─── ENTRIES SHOWN ───
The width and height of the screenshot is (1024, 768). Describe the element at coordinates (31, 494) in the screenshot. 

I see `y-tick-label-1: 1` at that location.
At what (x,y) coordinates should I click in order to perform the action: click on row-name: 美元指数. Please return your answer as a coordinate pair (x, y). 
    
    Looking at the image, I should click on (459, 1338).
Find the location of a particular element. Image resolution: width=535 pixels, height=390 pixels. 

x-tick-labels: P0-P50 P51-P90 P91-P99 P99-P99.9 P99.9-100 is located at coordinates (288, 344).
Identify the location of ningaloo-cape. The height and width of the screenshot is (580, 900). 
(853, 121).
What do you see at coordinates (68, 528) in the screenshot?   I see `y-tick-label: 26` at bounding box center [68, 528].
───
─── ENTRIES SHOWN ───
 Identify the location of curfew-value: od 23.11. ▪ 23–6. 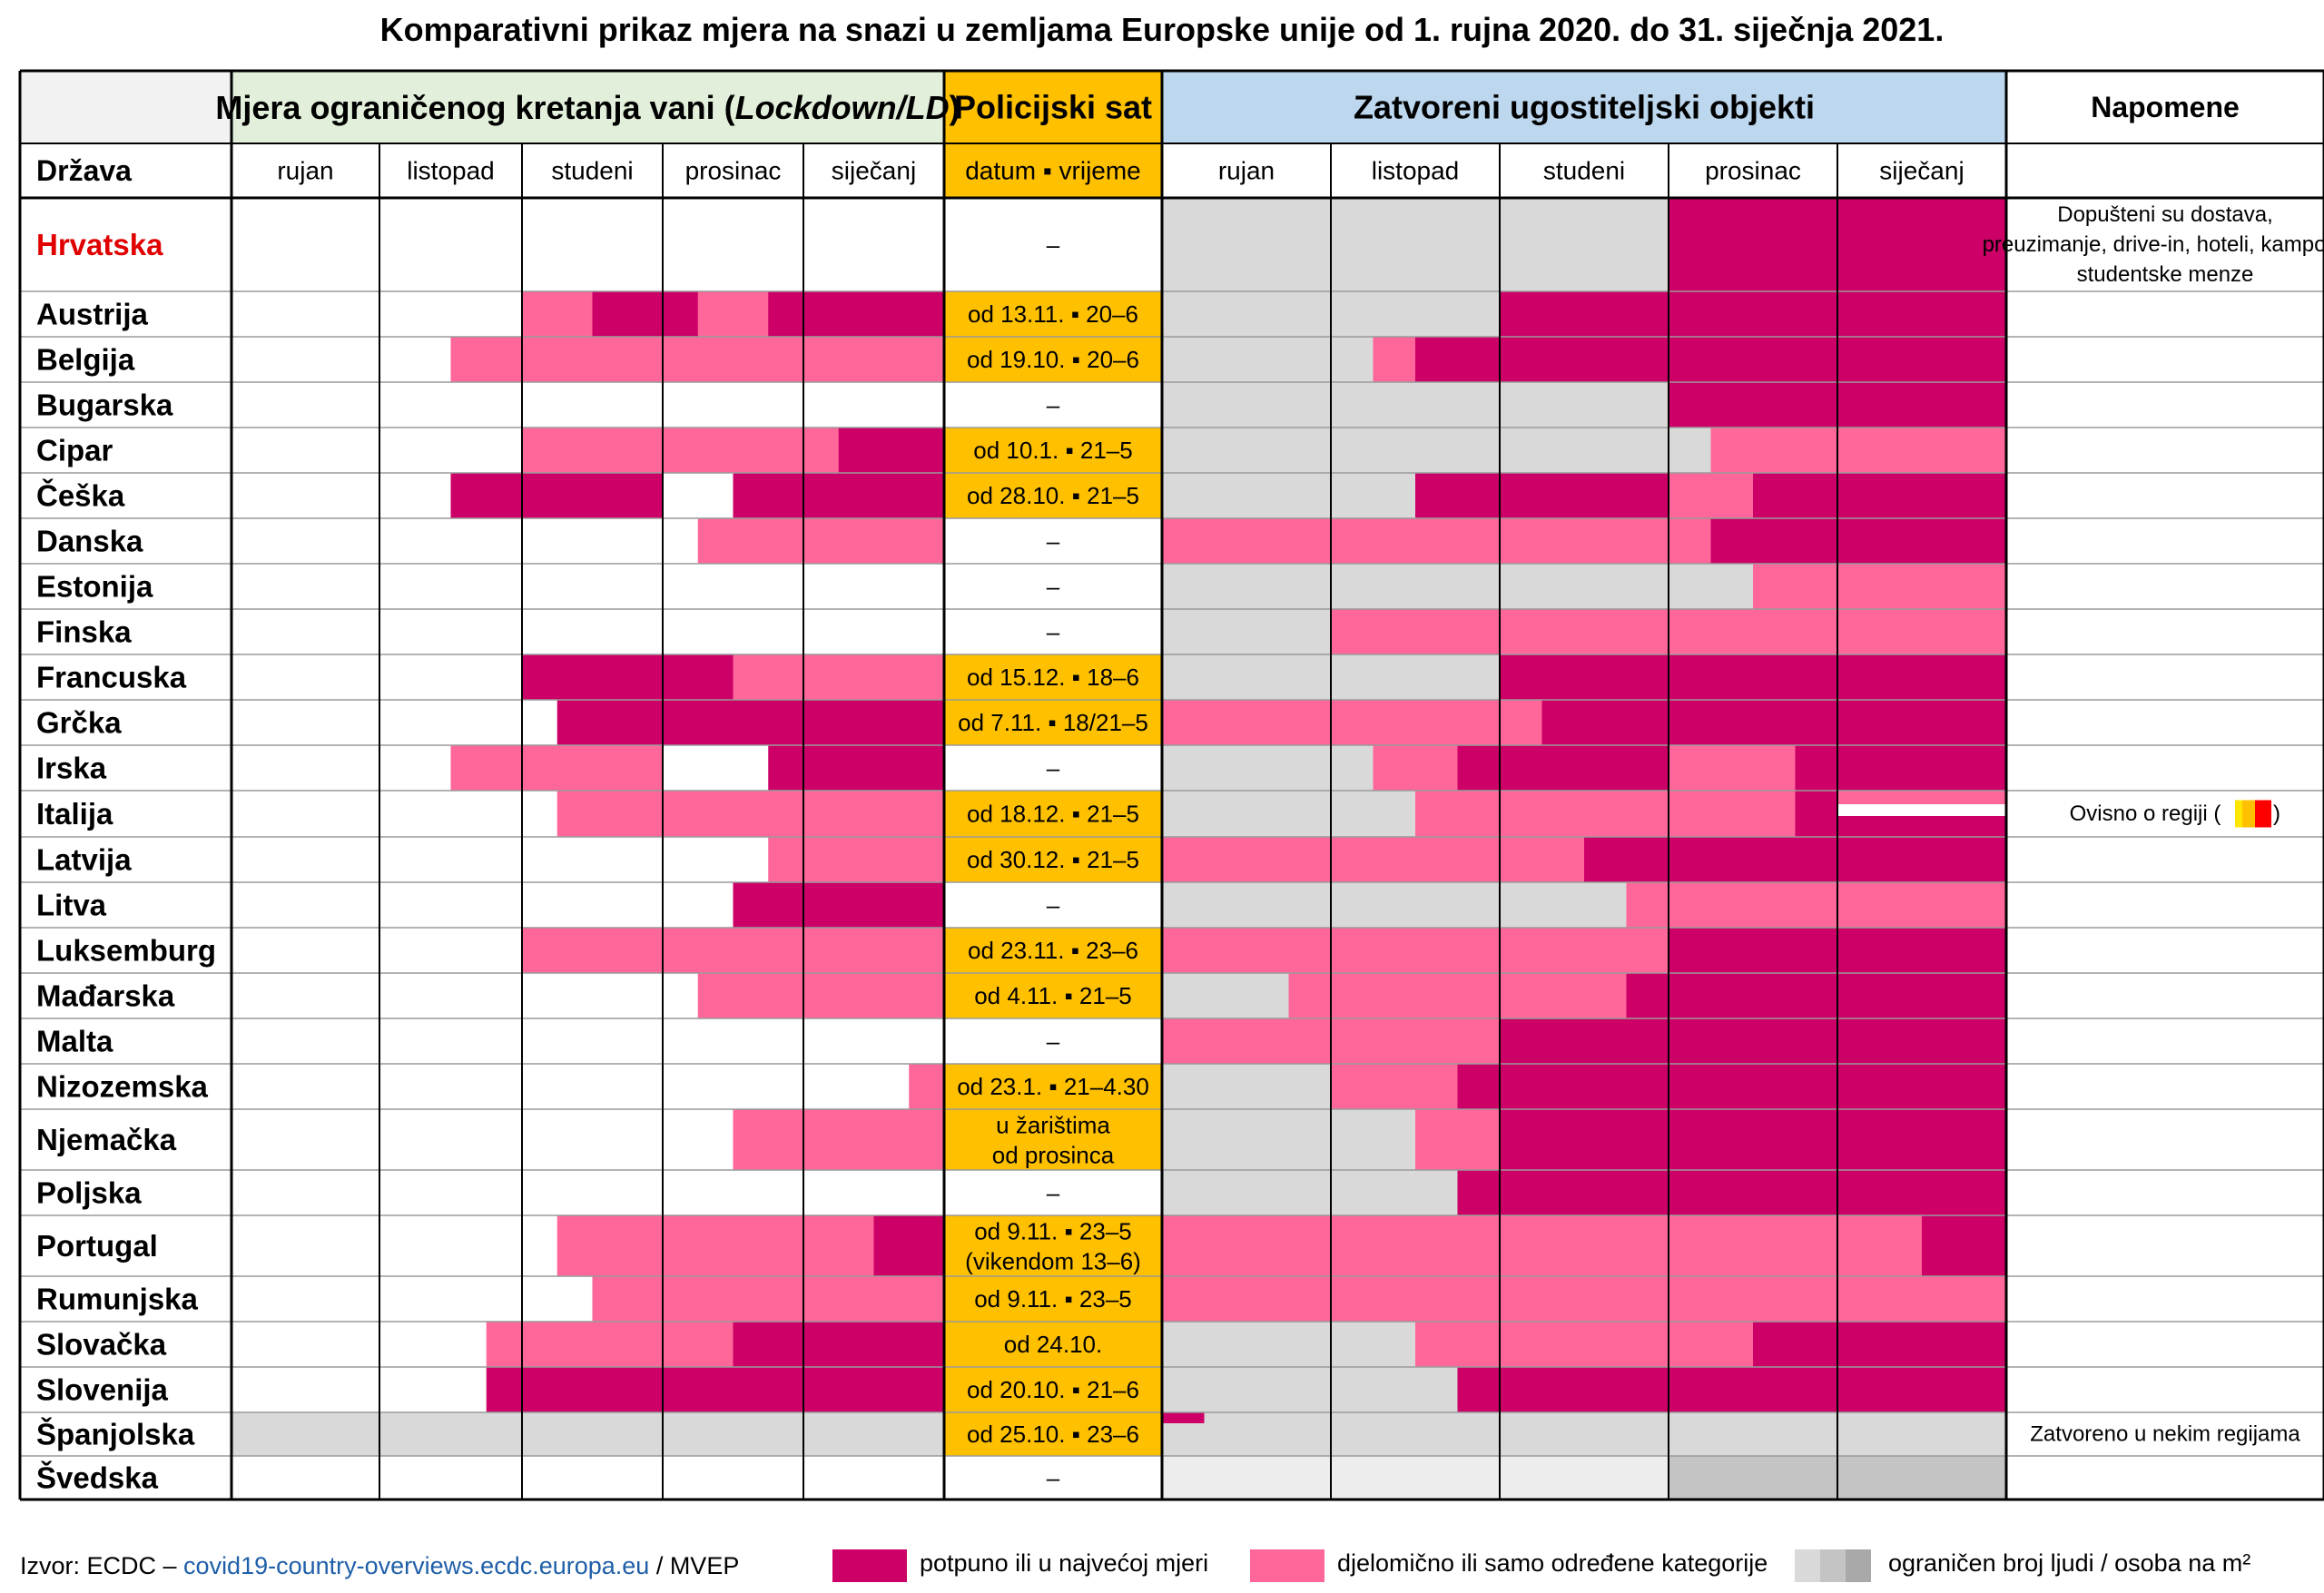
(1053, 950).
───
TASK GOAL » Could you return, word for word, the entries starting with the line that contains "Identify the location of curfew-value: od" and going on through the line that contains "(1053, 950).", with both of those lines included and any pictures left out?

EXERCISE ANSWER »
 Identify the location of curfew-value: od 23.11. ▪ 23–6. 
(1053, 950).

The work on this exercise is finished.